My experience with using unicode in C# source files was disastrous, even though it was Japanese (so there was nothing to confuse with an "i"). Source Safe doesn't like unicode, and when you find yourself manually fixing corrupted source files in Word you know something isn't right.
I think your ANSI-only policy is excellent. I can't really see any reason why that would not be viable (as long as most of your developers are English, and even if they're not the world is used to the ANSI character set).
I think it is not a good idea to use the entire ANSI character set for identifiers. No matter which ANSI code page you're working in, your ANSI code page includes characters that some other ANSI code pages don't include. So I recommend sticking to ASCII, no character codes higher than 127.
In experiments I have used a wider range of ANSI characters than just ASCII, even in identifiers. Some compilers accepted it. Some IDEs needed options to be set for fonts that could display the characters. But I don't recommend it for practical use.
Now on to the difference between ANSI code pages and Unicode.
In experiments I have stored source files in Unicode and used Unicode characters in identifiers. Some compilers accepted it. But I still don't recommend it for practical use.
Sometimes I have stored source files in Unicode and used escape sequences in some strings to represent Unicode character values. This is an important practice and I recommend it highly. I especially had to do this when other programmers used ANSI characters in their strings, and their ANSI code pages were different from other ANSI code pages, so the strings were corrupted and caused compilation errors or defective results. The way to solve this is to use Unicode escape sequences.

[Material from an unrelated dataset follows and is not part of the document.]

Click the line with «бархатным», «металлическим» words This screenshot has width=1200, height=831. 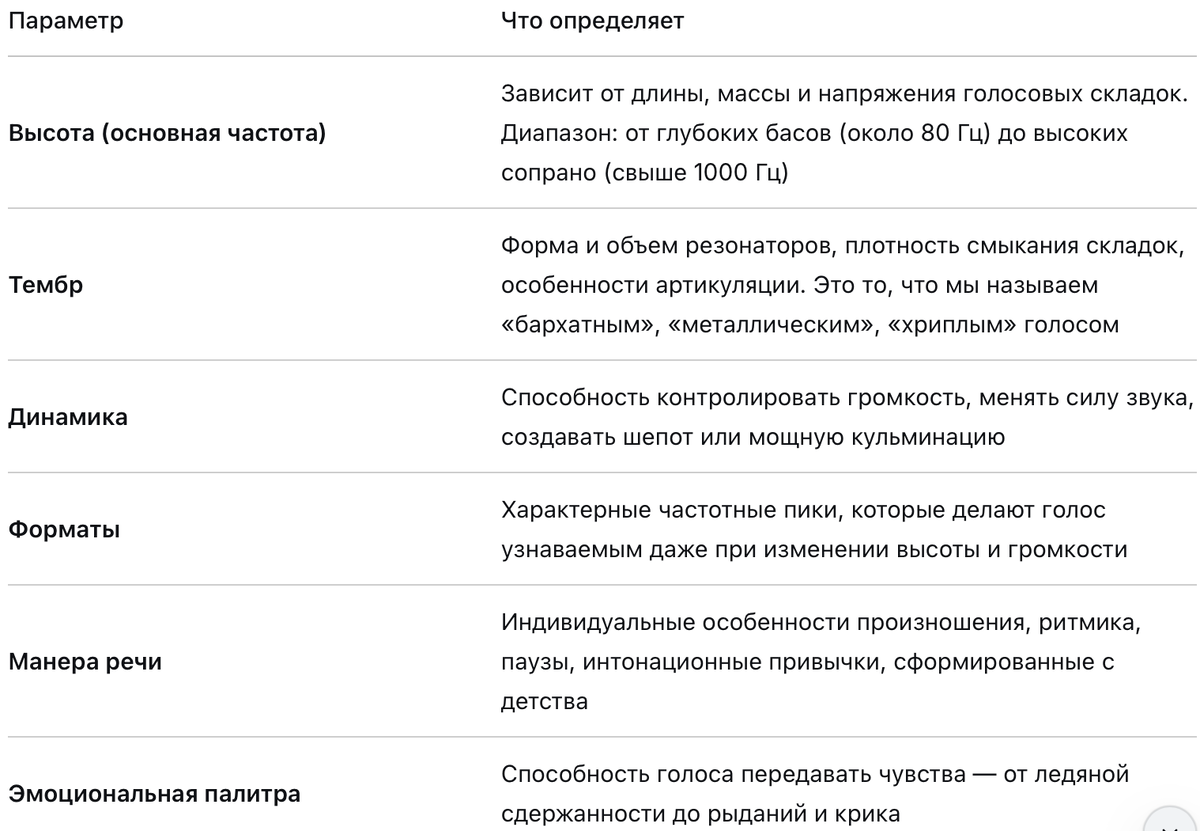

I would also recommend using ascii for identifiers. Comments can stay in a non-english language if the editor/ide/compiler etc. are all locale aware and set up to use the same encoding.
Additionally, some case insensitive languages change the identifiers to lowercase before using, and that causes problems if active system locale is Turkish or Azerbaijani . see here for more info about Turkish locale problem. I know that PHP does this, and it has a long standing bug.
This problem is also present in any software that compares strings using Turkish locales, not only the language implementations themselves, just to point out. It causes many headaches
It depends on the language you're using. In Python, for example, is easierfor me to stick to unicode, as my aplications needs to work in several languages. So when I get a file from someone (something) that I don't know, I assume Latin-1 and translate to Unicode.
Works for me, as I'm in latin-america.
Actually, once everithing is ironed out, the whole thing becomes a smooth ride.
Of course, this depends on the language of choice.
I haven't ever used unicode for identifier names. But what comes to my mind is that Python allows unicode identifiers in version 3: PEP 3131.
Another language that makes extensive use of unicode is Fortress.
Even if you decide not to use unicode the problem resurfaces when you use a library that does. So you have to live with it to a certain extend.